**EXERCISE DESCRIPTION:** The answer should hold every line of the listing, unchanged and free of images.

**MATERIALS PROVIDED:**
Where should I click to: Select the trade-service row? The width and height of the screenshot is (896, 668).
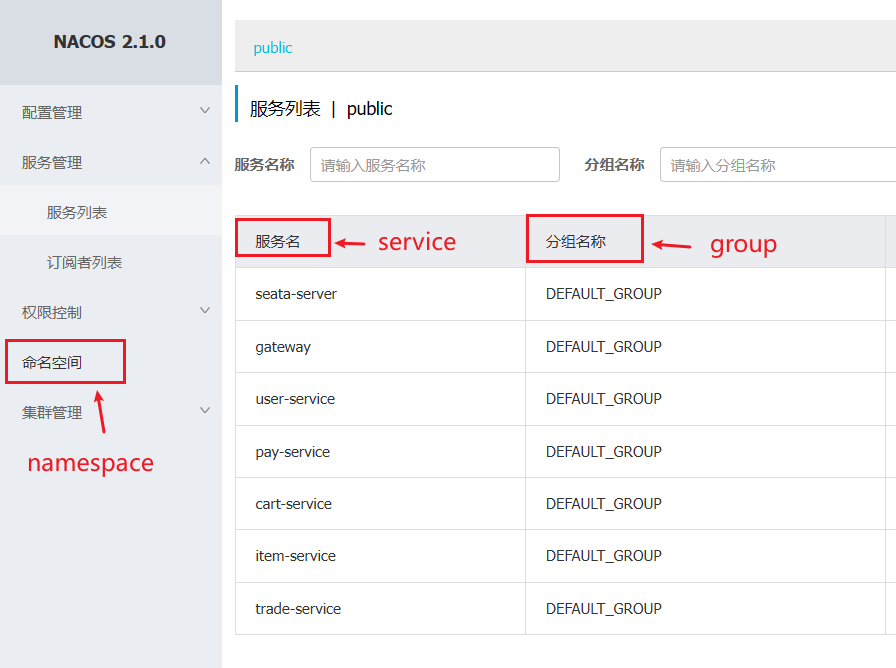pyautogui.click(x=298, y=609)
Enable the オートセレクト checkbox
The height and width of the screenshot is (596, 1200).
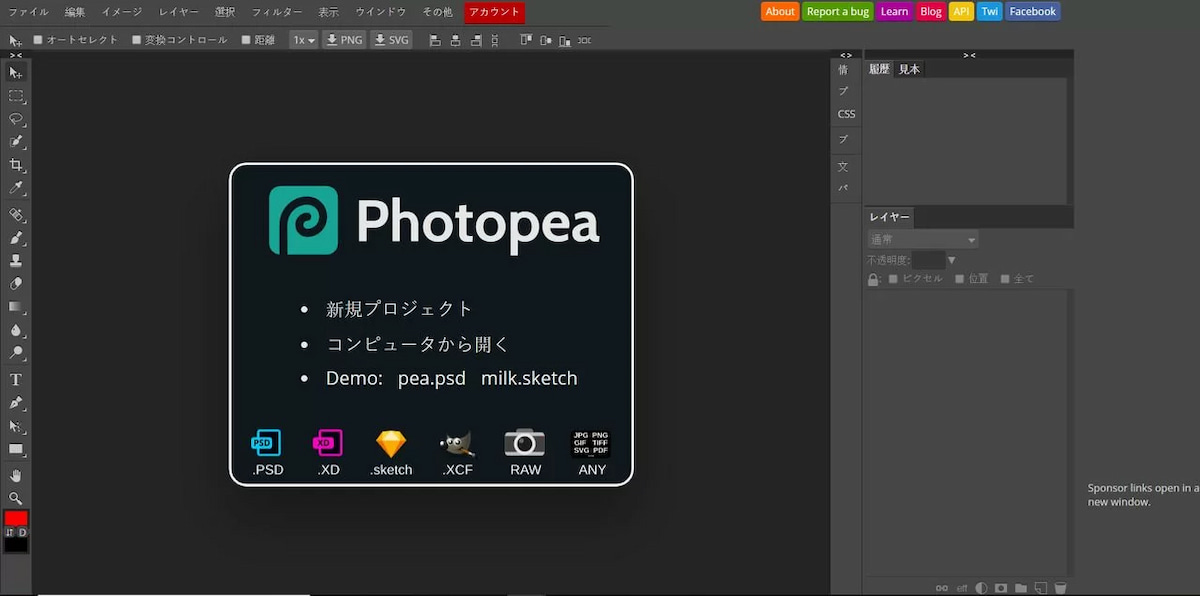pos(38,40)
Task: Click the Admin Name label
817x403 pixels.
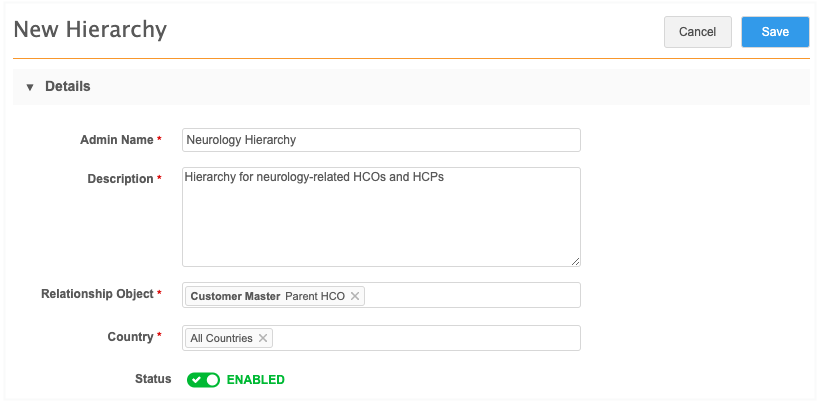Action: click(116, 140)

**WRITTEN SOLUTION:**
Where should I click to: Select the trade-service row? The width and height of the screenshot is (896, 668).
pyautogui.click(x=298, y=609)
Enable the オートセレクト checkbox
The height and width of the screenshot is (596, 1200).
pos(38,40)
Task: Click the Admin Name label
817x403 pixels.
Action: click(116, 140)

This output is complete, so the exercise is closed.